- [Task description]: Write out the data again in full, exactly as it reads.
◆ ◆ ◆
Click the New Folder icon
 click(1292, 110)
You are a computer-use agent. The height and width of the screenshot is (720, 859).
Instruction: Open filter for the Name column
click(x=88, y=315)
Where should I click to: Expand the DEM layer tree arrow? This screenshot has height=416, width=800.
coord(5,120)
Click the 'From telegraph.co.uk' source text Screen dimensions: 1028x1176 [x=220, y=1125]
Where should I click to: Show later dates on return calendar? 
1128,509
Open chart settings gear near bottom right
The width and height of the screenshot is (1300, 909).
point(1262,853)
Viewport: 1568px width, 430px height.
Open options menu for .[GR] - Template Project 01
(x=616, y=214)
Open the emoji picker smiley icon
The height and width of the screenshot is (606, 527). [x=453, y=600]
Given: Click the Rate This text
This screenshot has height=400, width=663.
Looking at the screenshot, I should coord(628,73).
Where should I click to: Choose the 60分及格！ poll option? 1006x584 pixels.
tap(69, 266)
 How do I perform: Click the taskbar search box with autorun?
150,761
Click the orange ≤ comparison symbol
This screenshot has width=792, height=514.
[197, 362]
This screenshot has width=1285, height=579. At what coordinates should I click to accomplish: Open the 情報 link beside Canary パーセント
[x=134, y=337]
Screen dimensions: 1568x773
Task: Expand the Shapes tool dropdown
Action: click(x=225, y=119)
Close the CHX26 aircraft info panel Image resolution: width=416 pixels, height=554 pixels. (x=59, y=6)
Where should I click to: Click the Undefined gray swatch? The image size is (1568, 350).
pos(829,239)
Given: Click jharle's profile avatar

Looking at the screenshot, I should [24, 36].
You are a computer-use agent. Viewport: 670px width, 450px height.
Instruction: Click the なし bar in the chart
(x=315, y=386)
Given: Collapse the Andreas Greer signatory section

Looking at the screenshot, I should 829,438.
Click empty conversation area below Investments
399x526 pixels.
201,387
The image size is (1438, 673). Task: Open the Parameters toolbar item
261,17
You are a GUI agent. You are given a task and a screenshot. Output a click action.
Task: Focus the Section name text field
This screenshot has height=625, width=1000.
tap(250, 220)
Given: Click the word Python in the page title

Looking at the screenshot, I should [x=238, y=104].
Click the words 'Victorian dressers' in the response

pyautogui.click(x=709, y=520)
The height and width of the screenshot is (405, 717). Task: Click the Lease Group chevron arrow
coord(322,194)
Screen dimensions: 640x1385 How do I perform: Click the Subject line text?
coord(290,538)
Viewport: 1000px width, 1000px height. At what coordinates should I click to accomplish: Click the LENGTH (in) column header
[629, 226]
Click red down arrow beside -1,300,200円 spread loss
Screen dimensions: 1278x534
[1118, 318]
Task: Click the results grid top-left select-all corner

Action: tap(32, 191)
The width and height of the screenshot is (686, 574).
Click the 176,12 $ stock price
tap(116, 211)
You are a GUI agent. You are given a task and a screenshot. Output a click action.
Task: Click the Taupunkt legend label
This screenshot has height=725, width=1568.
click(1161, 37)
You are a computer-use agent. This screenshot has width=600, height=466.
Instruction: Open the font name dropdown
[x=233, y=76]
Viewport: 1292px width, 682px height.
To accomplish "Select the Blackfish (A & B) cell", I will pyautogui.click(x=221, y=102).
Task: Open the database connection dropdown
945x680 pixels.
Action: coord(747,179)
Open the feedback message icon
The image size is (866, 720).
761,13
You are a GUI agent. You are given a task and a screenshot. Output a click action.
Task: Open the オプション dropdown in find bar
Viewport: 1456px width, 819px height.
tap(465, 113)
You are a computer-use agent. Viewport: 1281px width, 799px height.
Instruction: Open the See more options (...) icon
◆ ◆ ◆
- [Answer below]:
Click the New Folder icon
 click(1292, 110)
You are a computer-use agent. The height and width of the screenshot is (720, 859).
Instruction: Open filter for the Name column
click(x=88, y=315)
Where should I click to: Expand the DEM layer tree arrow? This screenshot has height=416, width=800.
coord(5,120)
Click the 'From telegraph.co.uk' source text Screen dimensions: 1028x1176 [x=220, y=1125]
Where should I click to: Show later dates on return calendar? 
1128,509
Open chart settings gear near bottom right
The width and height of the screenshot is (1300, 909).
point(1262,853)
Viewport: 1568px width, 430px height.
Open options menu for .[GR] - Template Project 01
(x=616, y=214)
Open the emoji picker smiley icon
The height and width of the screenshot is (606, 527). [x=453, y=600]
Given: Click the Rate This text
This screenshot has height=400, width=663.
Looking at the screenshot, I should coord(628,73).
Where should I click to: Choose the 60分及格！ poll option? 1006x584 pixels.
tap(69, 266)
 How do I perform: Click the taskbar search box with autorun?
150,761
Click the orange ≤ comparison symbol
This screenshot has width=792, height=514.
[197, 362]
This screenshot has width=1285, height=579. At what coordinates should I click to accomplish: Open the 情報 link beside Canary パーセント
[x=134, y=337]
Screen dimensions: 1568x773
Task: Expand the Shapes tool dropdown
Action: click(x=225, y=119)
Close the CHX26 aircraft info panel Image resolution: width=416 pixels, height=554 pixels. (x=59, y=6)
Where should I click to: Click the Undefined gray swatch? The image size is (1568, 350).
pos(829,239)
Given: Click jharle's profile avatar

Looking at the screenshot, I should [24, 36].
You are a computer-use agent. Viewport: 670px width, 450px height.
Instruction: Click the なし bar in the chart
(x=315, y=386)
Given: Collapse the Andreas Greer signatory section

Looking at the screenshot, I should 829,438.
Click empty conversation area below Investments
399x526 pixels.
201,387
The image size is (1438, 673). Task: Open the Parameters toolbar item
261,17
You are a GUI agent. You are given a task and a screenshot. Output a click action.
Task: Focus the Section name text field
This screenshot has height=625, width=1000.
tap(250, 220)
Given: Click the word Python in the page title

Looking at the screenshot, I should [x=238, y=104].
Click the words 'Victorian dressers' in the response

pyautogui.click(x=709, y=520)
The height and width of the screenshot is (405, 717). Task: Click the Lease Group chevron arrow
coord(322,194)
Screen dimensions: 640x1385 How do I perform: Click the Subject line text?
coord(290,538)
Viewport: 1000px width, 1000px height. At what coordinates should I click to accomplish: Click the LENGTH (in) column header
[629, 226]
Click red down arrow beside -1,300,200円 spread loss
Screen dimensions: 1278x534
[1118, 318]
Task: Click the results grid top-left select-all corner

Action: tap(32, 191)
The width and height of the screenshot is (686, 574).
Click the 176,12 $ stock price
tap(116, 211)
You are a GUI agent. You are given a task and a screenshot. Output a click action.
Task: Click the Taupunkt legend label
This screenshot has height=725, width=1568.
click(1161, 37)
You are a computer-use agent. This screenshot has width=600, height=466.
Instruction: Open the font name dropdown
[x=233, y=76]
Viewport: 1292px width, 682px height.
To accomplish "Select the Blackfish (A & B) cell", I will pyautogui.click(x=221, y=102).
Task: Open the database connection dropdown
945x680 pixels.
Action: coord(747,179)
Open the feedback message icon
The image size is (866, 720).
761,13
You are a GUI agent. You are given a task and a screenshot. Output a click action.
Task: Open the オプション dropdown in find bar
Viewport: 1456px width, 819px height.
tap(465, 113)
You are a computer-use agent. Viewport: 1281px width, 799px height.
Instruction: Open the See more options (...) icon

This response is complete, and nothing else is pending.